In his first address as pope, Leo issued a call to dialogue.
“Help us as well—help one another—to build bridges through dialogue, through encounter, uniting everyone to be one single people always in peace,” he said.
Rabbi Joshua Stanton, associate vice president for interfaith and intergroup initiatives at the Jewish Federations of North America, saw that as a sign that the pope is committed to Catholic-Jewish relations. He noted that this year is Nostra Aetate’s 60th anniversary, which he hopes Leo commemorates in an active way.

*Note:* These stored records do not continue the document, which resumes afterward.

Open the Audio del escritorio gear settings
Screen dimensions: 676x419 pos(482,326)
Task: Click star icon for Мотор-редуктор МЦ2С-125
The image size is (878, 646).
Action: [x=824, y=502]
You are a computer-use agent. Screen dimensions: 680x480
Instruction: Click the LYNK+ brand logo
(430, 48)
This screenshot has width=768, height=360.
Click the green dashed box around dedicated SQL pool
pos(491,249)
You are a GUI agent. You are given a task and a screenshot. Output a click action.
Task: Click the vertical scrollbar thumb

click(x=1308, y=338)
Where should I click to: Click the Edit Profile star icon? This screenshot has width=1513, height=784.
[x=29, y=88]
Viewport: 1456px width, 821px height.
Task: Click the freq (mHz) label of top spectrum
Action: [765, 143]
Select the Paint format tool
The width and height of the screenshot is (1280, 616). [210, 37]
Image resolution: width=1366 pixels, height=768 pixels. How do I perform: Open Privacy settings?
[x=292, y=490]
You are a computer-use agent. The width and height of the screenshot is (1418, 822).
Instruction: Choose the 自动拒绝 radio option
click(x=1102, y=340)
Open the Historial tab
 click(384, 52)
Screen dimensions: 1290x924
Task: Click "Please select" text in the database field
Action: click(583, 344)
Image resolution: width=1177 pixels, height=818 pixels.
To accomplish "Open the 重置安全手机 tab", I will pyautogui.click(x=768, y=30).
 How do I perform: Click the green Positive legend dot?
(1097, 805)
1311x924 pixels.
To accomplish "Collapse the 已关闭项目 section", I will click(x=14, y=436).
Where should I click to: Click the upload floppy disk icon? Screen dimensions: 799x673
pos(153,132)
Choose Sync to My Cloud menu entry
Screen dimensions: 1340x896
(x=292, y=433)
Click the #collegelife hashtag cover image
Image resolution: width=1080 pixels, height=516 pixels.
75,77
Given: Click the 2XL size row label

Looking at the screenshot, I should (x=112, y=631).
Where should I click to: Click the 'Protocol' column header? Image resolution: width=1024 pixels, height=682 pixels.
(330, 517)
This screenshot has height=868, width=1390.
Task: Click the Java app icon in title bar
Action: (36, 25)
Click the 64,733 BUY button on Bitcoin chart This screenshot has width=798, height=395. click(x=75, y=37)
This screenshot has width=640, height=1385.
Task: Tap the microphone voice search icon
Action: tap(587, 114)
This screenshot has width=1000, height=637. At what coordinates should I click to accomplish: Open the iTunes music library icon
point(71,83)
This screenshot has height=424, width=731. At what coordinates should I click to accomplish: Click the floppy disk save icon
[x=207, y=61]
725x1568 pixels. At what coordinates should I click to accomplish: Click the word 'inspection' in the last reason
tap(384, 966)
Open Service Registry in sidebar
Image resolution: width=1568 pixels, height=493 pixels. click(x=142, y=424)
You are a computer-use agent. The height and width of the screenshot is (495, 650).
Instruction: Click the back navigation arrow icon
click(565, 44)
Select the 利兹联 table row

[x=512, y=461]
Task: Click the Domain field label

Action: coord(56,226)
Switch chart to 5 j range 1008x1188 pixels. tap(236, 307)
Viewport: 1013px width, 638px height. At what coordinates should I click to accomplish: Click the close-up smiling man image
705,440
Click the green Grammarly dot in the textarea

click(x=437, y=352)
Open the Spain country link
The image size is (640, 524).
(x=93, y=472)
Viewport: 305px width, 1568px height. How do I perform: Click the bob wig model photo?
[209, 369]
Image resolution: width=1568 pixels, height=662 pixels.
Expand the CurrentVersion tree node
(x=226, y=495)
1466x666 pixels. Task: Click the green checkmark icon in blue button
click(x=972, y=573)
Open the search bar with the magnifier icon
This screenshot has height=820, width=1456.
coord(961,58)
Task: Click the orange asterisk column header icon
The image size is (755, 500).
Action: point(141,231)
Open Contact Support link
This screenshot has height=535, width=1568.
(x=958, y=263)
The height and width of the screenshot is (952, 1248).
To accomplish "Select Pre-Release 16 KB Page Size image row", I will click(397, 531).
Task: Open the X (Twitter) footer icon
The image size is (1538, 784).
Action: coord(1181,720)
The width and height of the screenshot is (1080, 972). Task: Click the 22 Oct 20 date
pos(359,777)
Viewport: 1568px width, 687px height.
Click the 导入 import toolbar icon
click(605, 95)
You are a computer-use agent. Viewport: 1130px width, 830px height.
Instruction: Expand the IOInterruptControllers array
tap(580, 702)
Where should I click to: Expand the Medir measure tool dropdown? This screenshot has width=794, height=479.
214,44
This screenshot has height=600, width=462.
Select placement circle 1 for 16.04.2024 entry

“I’m very hopeful that he referenced the importance of dialogue and reaching out beyond the Catholic Church to other religious communities,” Stanton said. Stanton noted that Leo has a reputation for “quiet efficacy,” and as he settles into his position, Stanton said he’ll be looking at how the pontiff acts.
“Does he invite Jewish leaders to the Vatican to meet with him?” he said. “Does he invite leaders from other traditions? Does he try to bring multiple groups together at the same time?”
The focus of Leo’s address on Thursday was peace. With war raging in Gaza, Marans did not take that as a specific reference to the Middle East.
“All popes want peace,” he said. “May I add, all Catholics, Jews, rabbis want peace.”